Effect of exogenous nitrite in postoperative ileus.

SMR Cosyns, RA Lefebvre. Heymans Institute of Pharmacology, Ghent University, Ghent, Belgium

Exogenous administration of nitrite has been shown to protect heart, liver, kidney and brain from ischemia/reperfusion (I/R) injury. The protective effect of exogenous nitrite is not completely understood, but evidence suggests that exogenous nitrite might be a source of NO under hypoxic conditions. A possible mechanism of action is activation of soluble guanylate cyclase (sGC) by NO, with reduction of platelet aggregation and opening of mitochondrial inner membrane KATP channels. Impairment of gastrointestinal motility after abdominal surgery (postoperative ileus, POI) is mainly due to intestinal inflammation with leukocyte infiltration, triggered by surgical handling. As the latter will also lead to repetitive momentary I/R of the bowel, the aim of this study was to investigate the effect of nitrite in a model of postoperative ileus.
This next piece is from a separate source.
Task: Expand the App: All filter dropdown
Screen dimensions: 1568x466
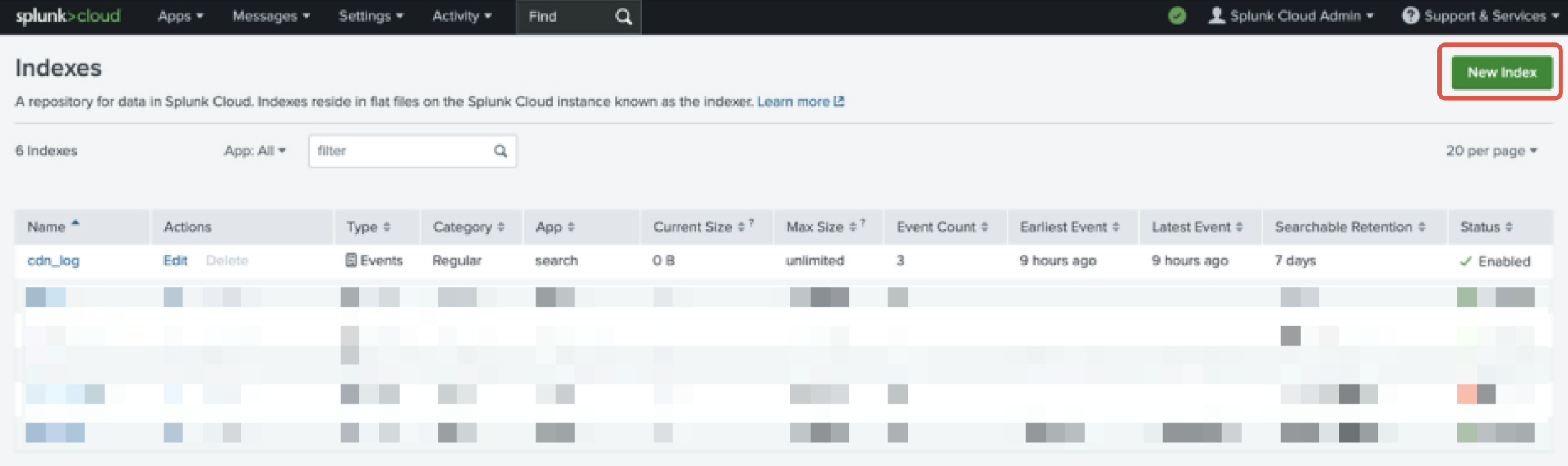Action: click(x=254, y=150)
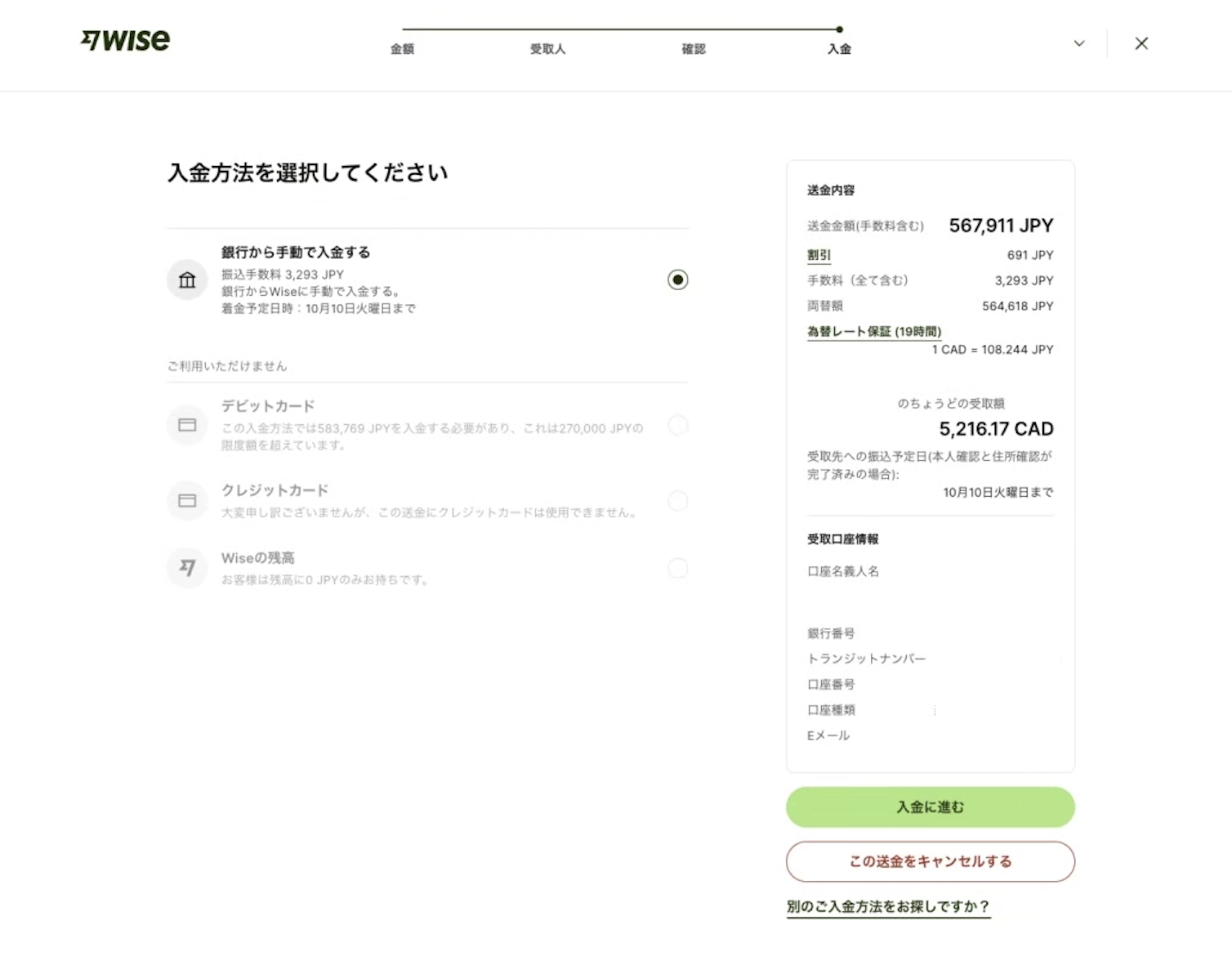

C57Bl6J mice were anesthetized (ketamine 100 mg/kg, xylazine 10 mg/kg; intraperitoneally) and after laparotomy, POI was induced by compressing the small intestine by cotton applicators (intestinal manipulation; IM) for 5 min. Sodium nitrite (48 nmol) or its solvent (PBS) was administered in the inferior vena cava just before IM. Intestinal transit was assessed 24h postoperatively using fluorescent imaging, 90 min after fluorescein gavaging (geometric centre, GC of intestinal fluorescein progression). Contractile activity to bethanechol (cumulative 0.3 µM - 300 µM) was evaluated in circular mucosa-free mid-jejunal muscle strips, obtained 24h after IM. Additional mucosa-free muscularis segments were stored at -80°C for later analysis of myeloperoxidase (MPO) activity as an index of leukocyte infiltration and of cGMP by enzyme immunoassay. A hepatic I/R model, where nitrite was already shown to be efficient, was studied in parallel. Hepatic left lateral and median lobes were rendered ischemic by clamping the hepatic artery and portal vein for 45 min. Halfway through the ischemia, sodium nitrite (48 nmol) or its solvent was administered in the inferior vena cava. After 5h of reperfusion, serum aspartate and alanine transaminase (AST/ALT) levels were analysed as a marker for liver injury.

Pre-treatment with nitrite partially prevented the delayed transit seen after IM, and tended to increase the reduced contractile response of the circular muscle strips to bethanechol. However, nitrite did not have an influence on elevated leukocyte infiltration (MPO) or on decreased cGMP levels in the muscularis of operated mice. The protective effect of nitrite was confirmed in the hepatic I/R model (Table 1).

The present study indicates that pre-treatment with exogenous nitrite partially prevents delayed intestinal transit upon IM; this is not related to reduction of leukocyte infiltration. Activation of sGC in the muscular layer does not seem to play a role in the effect of nitrite in this model.